Differential expression analysis comparing SCCOHT and benign ovarian tissue allowed to nominate several genes potentially overexpressed in SCCOHT. Nevertheless, it must be kept in mind that the bulk benign ovarian tissue used as the control in this analysis does not represent the exact cell origin of SCCOHT, which remains unknown. Among other findings, we observed significant overexpression of some putative therapeutic targets. Cancer-testis antigens have been proposed as targets for immunotherapy approaches and Melanoma-associated antigen 4 (MAGEA4
), which was the most highly overexpressed gene in SCCOHT, is currently being investigated as a TCR-engineered T-cell target (NCT03247309). The AURKB
gene encodes Aurora B kinase, implicated in mitotic progression, and may be targeted by pharmaceutical inhibitors (e.g., GSK1070916). The overexpression of receptor tyrosine kinase genes, such as ERBB4
(HER4), could potentially be in line with a recent study showing marked vulnerability of SCCOHT cells to multi-kinase inhibition [43
]. Intriguingly, SCCOHT also showed expression of neural differentiation markers and embryonic stem cell markers, in keeping with what has previously been reported in malignant rhabdoid tumors [44
]. Some of these markers could represent treatment opportunities, such as the embryonic cell junction protein Claudin-6 (CLDN6
), against which monoclonal antibodies were recently part of a clinical trial in ovarian cancers (NCT02054351). Nevertheless, further studies are needed to confirm overexpression of these putative treatment targets at the protein level and to validate their functional relevance in SCCOHT.

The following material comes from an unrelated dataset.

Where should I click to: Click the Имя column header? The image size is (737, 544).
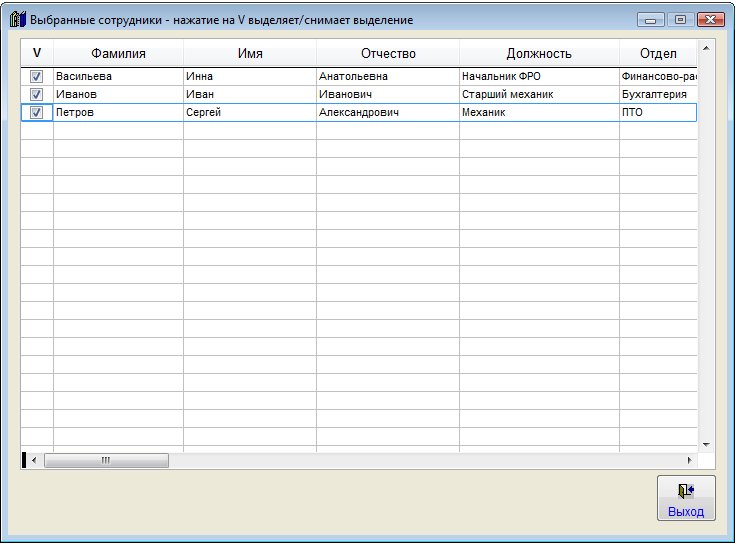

To further explore putative therapeutic approaches, we found that the SCCOHT cell line BIN67 was exquisitely sensitive to TSA and 5′-dAZAC, while cells with a SMARCA4
mutation and retained SMARCA2
expression were resistant to these epigenetic therapies. In addition, we describe a clinically meaningful response to single agent EZH2 inhibitor in a patient with SCCOHT, in keeping with what has previously been demonstrated in vitro and in vivo [32
]. Collectively, data from our series and from previous studies suggest that SCCOHT tumors characterized by the loss of both SWI/SNF catalytic subunits may be sensitive to treatment with HDAC, DNA methyltransferase and/or EZH2 inhibitors, and that such strategies merit further investigation in this lethal disease.
Since SCCOHT often display initial chemosensitivity, but subsequently show rapid progression, we compared the genomics of treatment-naïve (n = 3) versus chemotherapy-treated tumors (n = 3), to uncover candidate resistance genes. Critically, neither the tumor mutation burden nor the somatic copy number alterations were significantly increased in post-chemotherapy samples. The only alterations seen in more than one post-chemotherapy sample and not in chemotherapy-naïve samples were ADGRV1 (one stop gain and one missense alteration) and FANCD2 (splice region variants). Variants in ADGRV1, which encodes adhesion G protein-coupled receptor 1, were potentially heterozygous, and the implication of this protein in cancer progression is unclear. Variants in FANCD2 were predicted to be of low functional impact by the SnpEff tool. Although differential expression analysis did not reveal any specific genes significantly deregulated between the two groups, GSEA performed on the totality of ranked genes nominated several deregulated gene expression programs, including an enrichment of genes related to eIF4E upregulation and a putative downregulation of the KRAS pathway. Further studies comparing paired samples from the same patient before and after treatment are needed to elucidate molecular underpinnings of treatment resistance in SCCOHT. Nevertheless, our data suggest that it may rely on other mechanisms than acquiring drug resistance mutations, contrary to what has been described in other tumor types.